La nuova onda che fa breccia in provincia attraverso i canali mediatici del periodo: “Io ascoltavo le radio private/libere della fine degli anni ’70, in gran parte passavano “mainstream”, quindi rock e discomusic.
Ho un ricordo nitido però: dopo che la parola “punk” iniziava a girare ma era indefinita, in una trasmissione di una radio di Mestre, un dj mise Satday night in the city of Dead degli Ultravox presentandola appunto come un brano punk.
Mi risuonò in testa per giorni e giorni ma solo dopo arrivarono i Sex Pistols, Patti Smith etc etc. Sono ancora grato per quella canzone.”

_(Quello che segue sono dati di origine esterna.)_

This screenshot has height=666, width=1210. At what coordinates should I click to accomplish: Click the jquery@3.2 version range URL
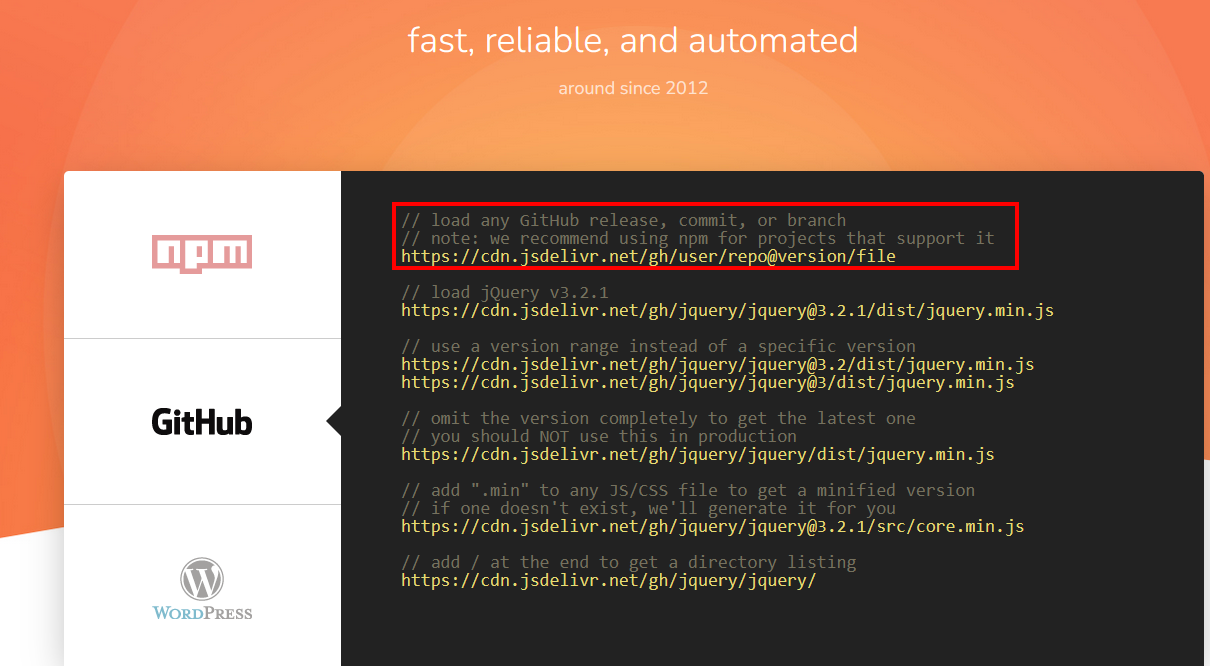click(717, 365)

Si innesca così quel meccanismo comune a migliaia di adolescenti: l'entusiasmo e l'eccitazione verso il nuovo, l'interiorizzazione, che ti spingono a metterti in gioco in prima persona, a cercare di replicare quell'energia con una tua band: “Siamo stati tutti autodidatti, c’erano altri gruppi che si stavano formando tra le nostre conoscenze e prendendo inizialmente degli strumenti a noleggio abbiamo provato anche noi. Loro cercavano di fare la cover di More than a feeling dei Boston, noi I don’t care dei Ramones… I gruppi che ci piacevano/ispiravano erano i Cure, i Ramones, i Jam, ma soprattutto i Clash.”

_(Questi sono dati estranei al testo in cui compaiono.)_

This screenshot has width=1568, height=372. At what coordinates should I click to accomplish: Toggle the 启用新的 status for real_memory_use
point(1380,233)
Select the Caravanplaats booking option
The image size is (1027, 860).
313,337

Un punto che mi interessa approfondire è quello legato alla possibilità di esibirsi che queste band della nuova onda avevano: le nuove sonorità attecchirono si nel mondo giovanile, ma immagino che la realtà esterna non fosse sempre compiacente, soprattutto in contesti periferici non caratterizzati da uno sviluppo organizzativo diffuso. La Pordenone del Great Complotto fu un caso anche e soprattutto per questo motivo: una piccola realtà di provincia con peso cittadino e riconoscimento sociale. Si riusciva a suonare in maniera continuativa o solo esibizioni sporadiche? “Alla fine in tutto, con la formazione del disco, abbiamo fatto 4 concerti; devo dire che siamo stati sempre contattati tramite Rockgarage, non eravamo noi gli organizzatori. Non era così facile fare concerti, soprattutto se suonavi new wave. Ho in mente due episodi: al 1° concerto al cinema Dante di Mestre (maggio 1982) dopo 3 o 4 canzoni uno dello staff, tra un brano e l’altro, si avvicina al palco a mi chiede per quanto ancora dobbiamo suonare…(si erano già stufati?).

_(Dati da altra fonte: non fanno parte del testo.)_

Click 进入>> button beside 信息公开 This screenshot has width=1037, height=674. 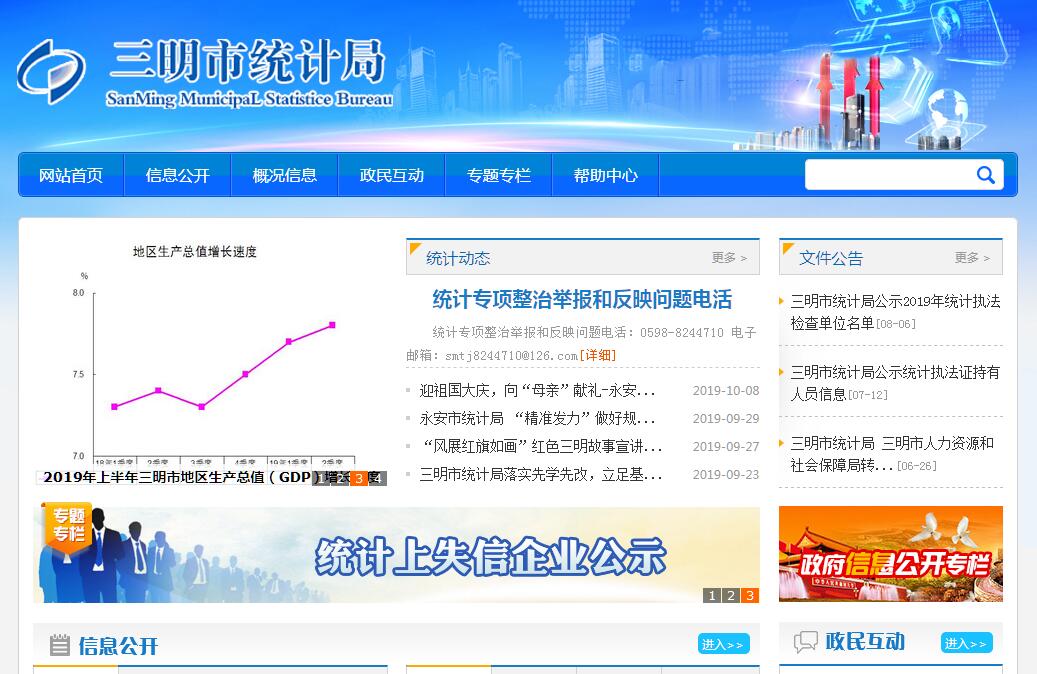click(x=723, y=644)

Ricordo anche che ad Oriago (Ve) prestammo gli strumenti ad un gruppo hardcore di Chioggia, gli Antisbarco, che si erano presentati, non invitati e chiesero di suonare.”
Rapporti con altre band venete? “I Wops erano nostri amici e ci abbiamo suonato assieme in due occasioni. C'era anche un legame con i Plasticost di Marostica; avevamo inviato una cassetta a Fox, il cantante/deus ex machina che teneva un programma new wave in una radio di Bassano, mi pare, e anche con loro abbiamo suonato assieme.” A proposito, i tuoi 5 pezzi wave italiani preferiti? “Eptadone / Skiantos, Vita di strada / Take Four Doses, Better days / The Wops, Plateau Rosa / Matisse, Il mondo di Suzie W./ Underground Life.”
La meteora dei Modern Model, dalla provincia veneziana, brillati lo spazio di qualche stagione. Imbracciano gli strumenti mossi da un bisogno, da una canzone, dal contesto sociale musicale che ti forma e spinge in quella direzione. Due canzoni in una compilation, qualche concerto, tutto veloce. E poi come finiscono queste situazioni? “Nel nostro caso con il servizio militare, prima il batterista e dopo il disco partii io. Al ritorno avevamo perso le motivazioni, capita. Tieni presente che eravamo tutti compagni di banco dalle elementari e quindi soprattutto amici. Siamo sempre stati in contatto e nel 2009 abbiamo riformato i TMM (vedi pagina FB), riarrangiando pezzi vecchi e componendone di nuovi con altri componenti; con questa formazione ho suonato fino al 2015 poi basta. Oggi loro continuano ancora e ci frequentiamo.”